ESPACES BÉNÉFICIANT D'UN LABEL DE QUALITÉ OU
D'UNE PROTECTION CONTRACTUELLE

NOM

NOMBRE

SURFACE
(en hectares)

Parc naturel régional

30

4,85 M

Site Ramsar (zones humides)

9

0,65 M

Réserves de biosphère

7

0,5 M

 
 
 

ZPS (Zones de protection spéciale)

102

0,8 M

M : millions

PROPRIÉTÉS DE L'ÉTAT À VOCATION NATURELLE

NOM

SURFACE (en hectares)

Forêts domaniales (ONF)

1.8 M en métropole

Conservatoire du littoral et des rivages lacustres

45.700

(soit 640 km de rivage)

NB : Les réglementations pouvant se supersposer sur un même site, l'addition des surfaces n'est pas pertinente.

Les premiers résultats du travail d'inventaire mené par la directive 92/43/CEE/Habitats naturels ont confirmé la richesse de notre patrimoine, qui relève de quatre des six régions biographiques identifiées en Europe (alpine, atlantique, continentale et méditerranéenne).

Ainsi sur les 222 types d'habitats naturels retenus par l'annexe I de la directive, la France en possède 172 (dont 43 habitats prioritaires sur 66).
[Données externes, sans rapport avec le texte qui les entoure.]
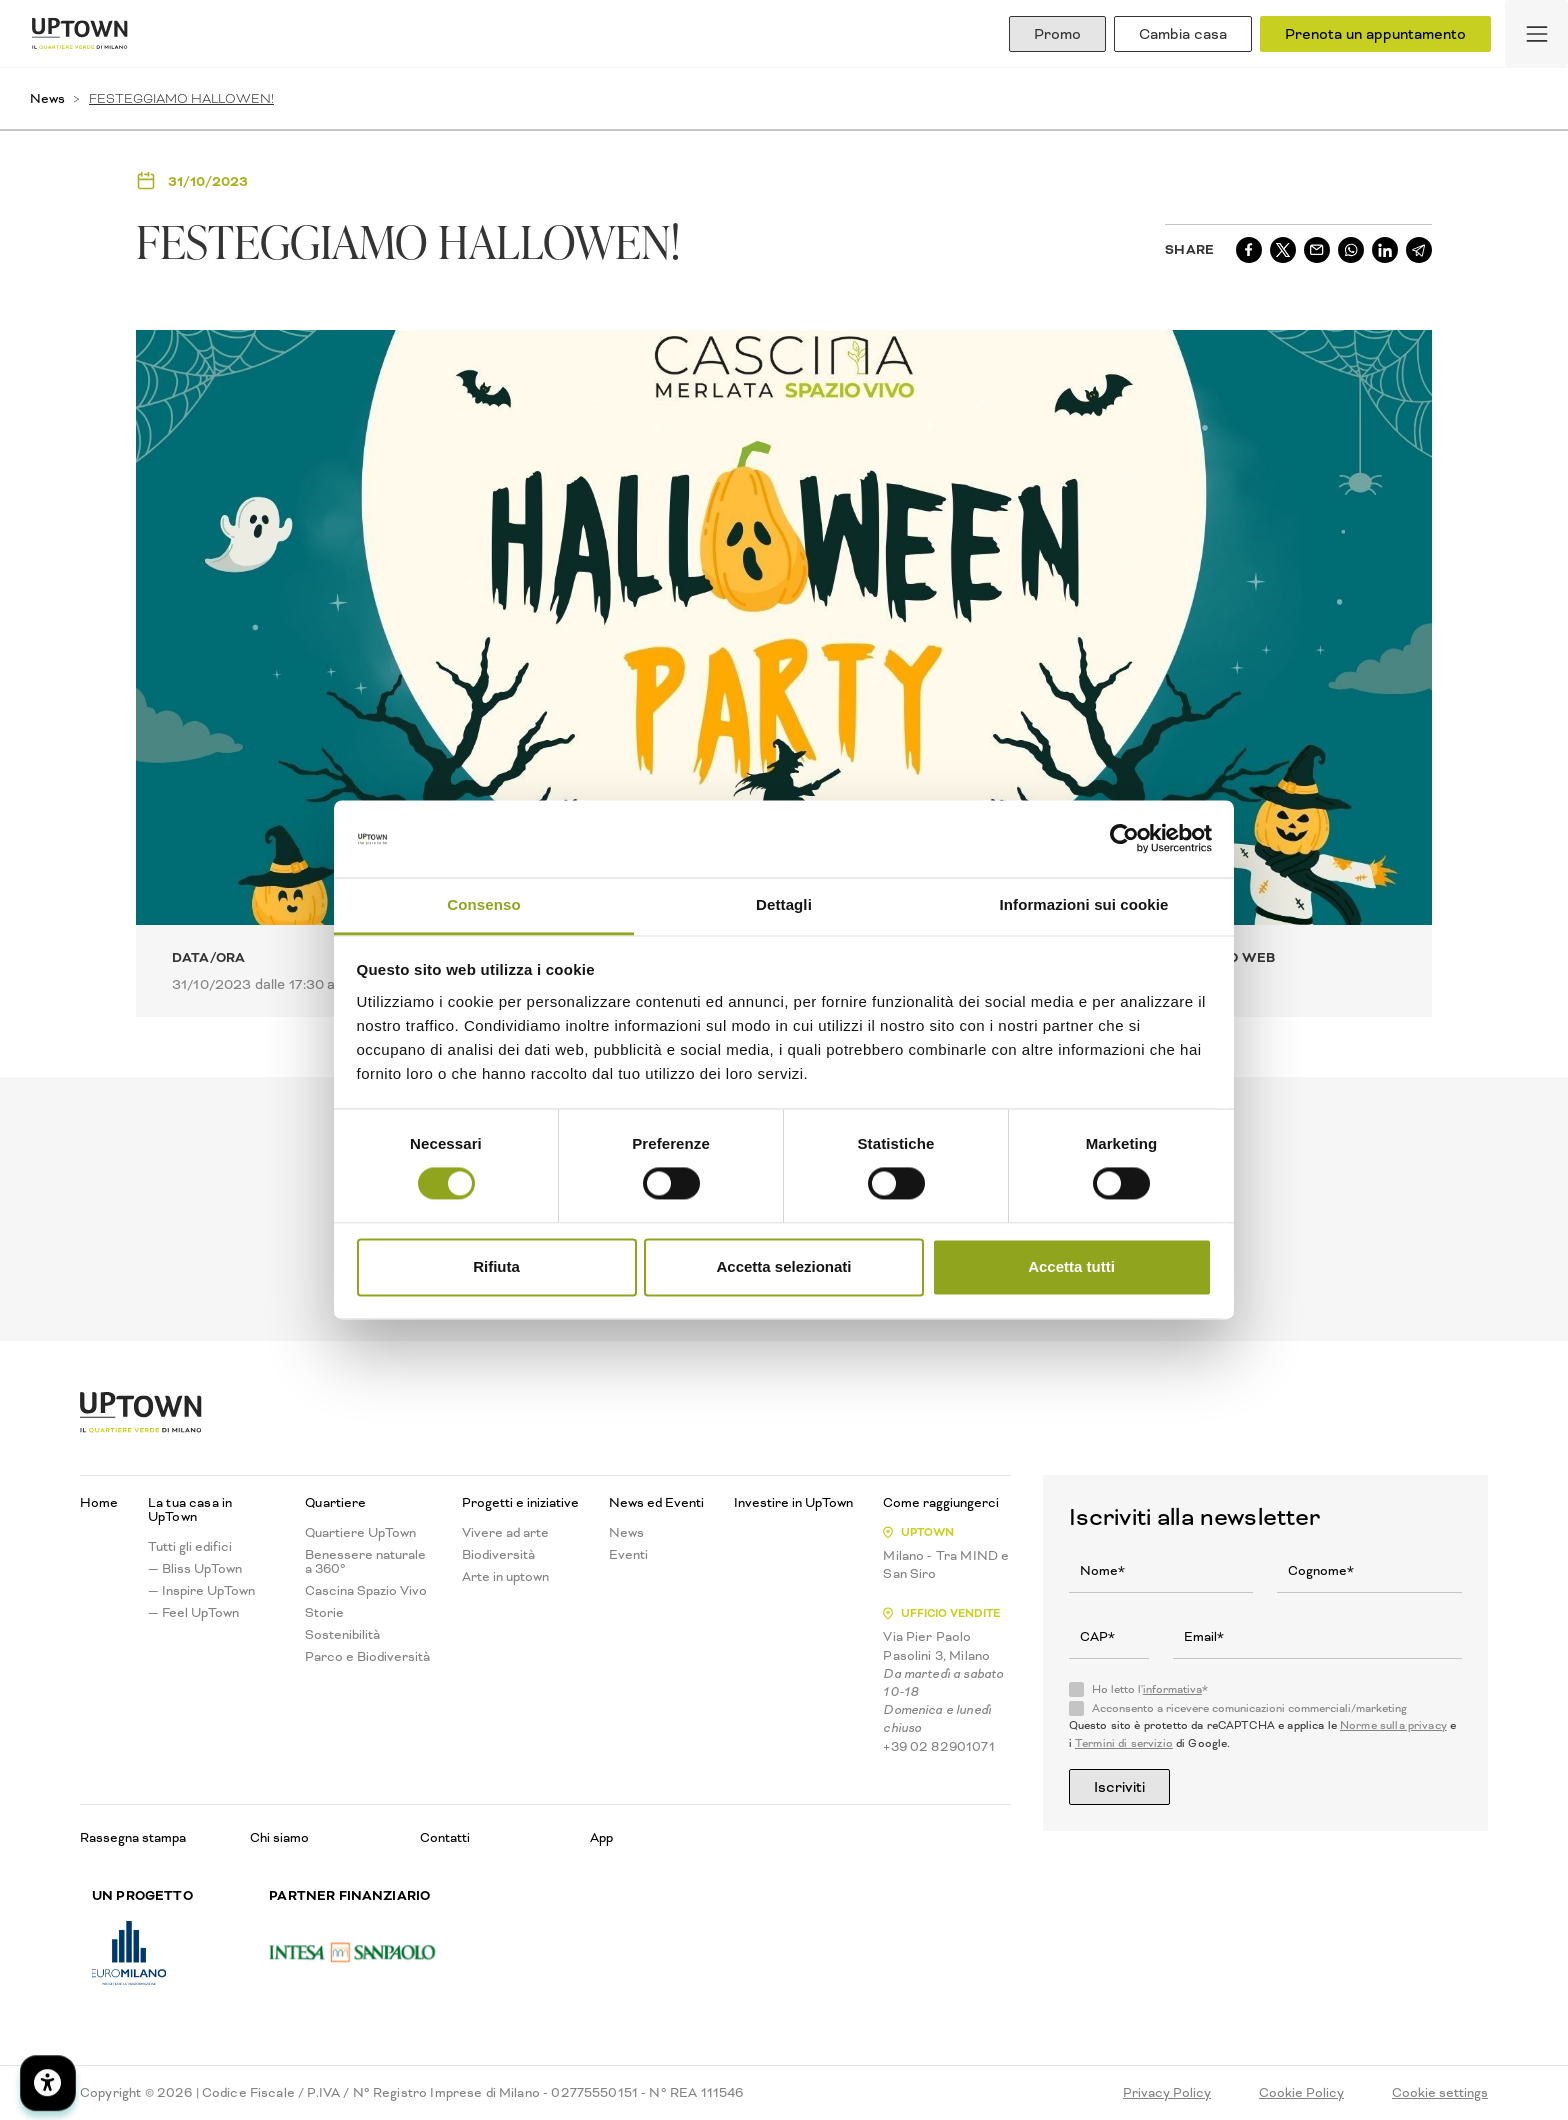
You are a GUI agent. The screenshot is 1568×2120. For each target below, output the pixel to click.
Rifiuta (496, 1266)
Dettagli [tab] (784, 904)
Parmi ces derniers, peuvent être signalés, par exemple, les habitats naturels suivants : herbiers de posidonies, lagunes, pré-salés continentaux, mares temporaires méditerranéennes, landes sèches littorales, sites d'orchidées remarquables sur formations herbeuses sèches semi naturelles sur calcaires, tourbières hautes actives, éboulis médio-européens calcaires, forêts alluviales résiduelles, forêts méditerranéennes endémiques.

Sur les 632 espèces à protéger au titre de l'annexe II, la France est concernée par 83 espèces animales et 57 espèces végétales (dont respectivement 8 sur 23 et 10 sur 165 des espèces prioritaires).

Parmi les habitats d'espèces prioritaires intéressant le territoire, on peut signaler : l'ours brun, le phoque moine, l'esturgeon, la tortue caouanne (côtes de Corse, Pyrénées-Atlantiques et Bretagne), la Rosalie alpine (coléoptère), l'Omphalodes littoralis (plante endémique atlantique), la Viola hispida (plante endémique du bassin parisien).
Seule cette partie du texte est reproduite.